[Element lookup records]
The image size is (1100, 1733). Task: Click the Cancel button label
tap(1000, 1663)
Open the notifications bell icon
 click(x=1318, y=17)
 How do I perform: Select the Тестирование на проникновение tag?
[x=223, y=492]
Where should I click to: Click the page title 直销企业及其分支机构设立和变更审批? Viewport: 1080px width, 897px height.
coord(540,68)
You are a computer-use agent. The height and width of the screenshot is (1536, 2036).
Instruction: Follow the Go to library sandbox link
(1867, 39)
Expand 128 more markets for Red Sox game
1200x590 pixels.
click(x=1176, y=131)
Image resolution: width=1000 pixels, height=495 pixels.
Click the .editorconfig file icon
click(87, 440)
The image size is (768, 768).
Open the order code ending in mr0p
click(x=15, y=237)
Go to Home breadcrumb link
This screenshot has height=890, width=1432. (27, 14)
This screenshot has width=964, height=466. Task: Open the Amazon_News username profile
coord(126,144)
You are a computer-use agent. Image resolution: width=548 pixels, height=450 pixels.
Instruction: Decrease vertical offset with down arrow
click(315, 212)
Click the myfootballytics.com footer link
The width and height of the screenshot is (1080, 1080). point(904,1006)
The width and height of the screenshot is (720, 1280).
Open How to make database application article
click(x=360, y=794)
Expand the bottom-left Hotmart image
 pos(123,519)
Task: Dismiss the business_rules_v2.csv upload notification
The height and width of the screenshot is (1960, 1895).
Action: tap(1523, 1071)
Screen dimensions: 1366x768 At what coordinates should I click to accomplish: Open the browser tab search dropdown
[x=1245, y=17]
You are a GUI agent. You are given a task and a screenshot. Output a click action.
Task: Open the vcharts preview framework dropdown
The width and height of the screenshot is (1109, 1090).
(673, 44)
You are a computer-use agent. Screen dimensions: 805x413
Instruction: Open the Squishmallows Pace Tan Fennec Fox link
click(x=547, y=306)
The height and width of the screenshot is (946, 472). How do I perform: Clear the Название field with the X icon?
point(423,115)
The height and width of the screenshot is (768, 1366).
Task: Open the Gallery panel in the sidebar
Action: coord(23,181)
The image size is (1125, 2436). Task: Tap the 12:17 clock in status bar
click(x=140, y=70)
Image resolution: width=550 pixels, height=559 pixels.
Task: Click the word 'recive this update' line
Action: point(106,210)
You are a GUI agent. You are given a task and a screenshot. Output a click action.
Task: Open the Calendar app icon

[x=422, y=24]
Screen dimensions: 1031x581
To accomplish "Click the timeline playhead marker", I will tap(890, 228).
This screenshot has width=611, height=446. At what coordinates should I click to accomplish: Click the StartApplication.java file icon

▸ WHAT NEEDS TO BE DONE: Please rewrite all the records above, replacing "computer-use agent" with "desktop agent" and leaving everything else unchanged.

▸ THE ANSWER:
The image size is (1100, 1733). Task: Click the Cancel button label
tap(1000, 1663)
Open the notifications bell icon
 click(x=1318, y=17)
 How do I perform: Select the Тестирование на проникновение tag?
[x=223, y=492]
Where should I click to: Click the page title 直销企业及其分支机构设立和变更审批? Viewport: 1080px width, 897px height.
coord(540,68)
You are a desktop agent. The height and width of the screenshot is (1536, 2036).
Instruction: Follow the Go to library sandbox link
(1867, 39)
Expand 128 more markets for Red Sox game
1200x590 pixels.
click(x=1176, y=131)
Image resolution: width=1000 pixels, height=495 pixels.
Click the .editorconfig file icon
click(87, 440)
The image size is (768, 768).
Open the order code ending in mr0p
click(x=15, y=237)
Go to Home breadcrumb link
This screenshot has height=890, width=1432. (27, 14)
This screenshot has width=964, height=466. Task: Open the Amazon_News username profile
coord(126,144)
You are a desktop agent. Image resolution: width=548 pixels, height=450 pixels.
Instruction: Decrease vertical offset with down arrow
click(315, 212)
Click the myfootballytics.com footer link
The width and height of the screenshot is (1080, 1080). point(904,1006)
The width and height of the screenshot is (720, 1280).
Open How to make database application article
click(x=360, y=794)
Expand the bottom-left Hotmart image
 pos(123,519)
Task: Dismiss the business_rules_v2.csv upload notification
The height and width of the screenshot is (1960, 1895).
Action: tap(1523, 1071)
Screen dimensions: 1366x768 At what coordinates should I click to accomplish: Open the browser tab search dropdown
[x=1245, y=17]
You are a GUI agent. You are given a task and a screenshot. Output a click action.
Task: Open the vcharts preview framework dropdown
The width and height of the screenshot is (1109, 1090).
(673, 44)
You are a desktop agent. Screen dimensions: 805x413
Instruction: Open the Squishmallows Pace Tan Fennec Fox link
click(x=547, y=306)
The height and width of the screenshot is (946, 472). How do I perform: Clear the Название field with the X icon?
point(423,115)
The height and width of the screenshot is (768, 1366).
Task: Open the Gallery panel in the sidebar
Action: coord(23,181)
The image size is (1125, 2436). Task: Tap the 12:17 clock in status bar
click(x=140, y=70)
Image resolution: width=550 pixels, height=559 pixels.
Task: Click the word 'recive this update' line
Action: point(106,210)
You are a GUI agent. You are given a task and a screenshot. Output a click action.
Task: Open the Calendar app icon

[x=422, y=24]
Screen dimensions: 1031x581
To accomplish "Click the timeline playhead marker", I will tap(890, 228).
This screenshot has width=611, height=446. At what coordinates should I click to accomplish: Click the StartApplication.java file icon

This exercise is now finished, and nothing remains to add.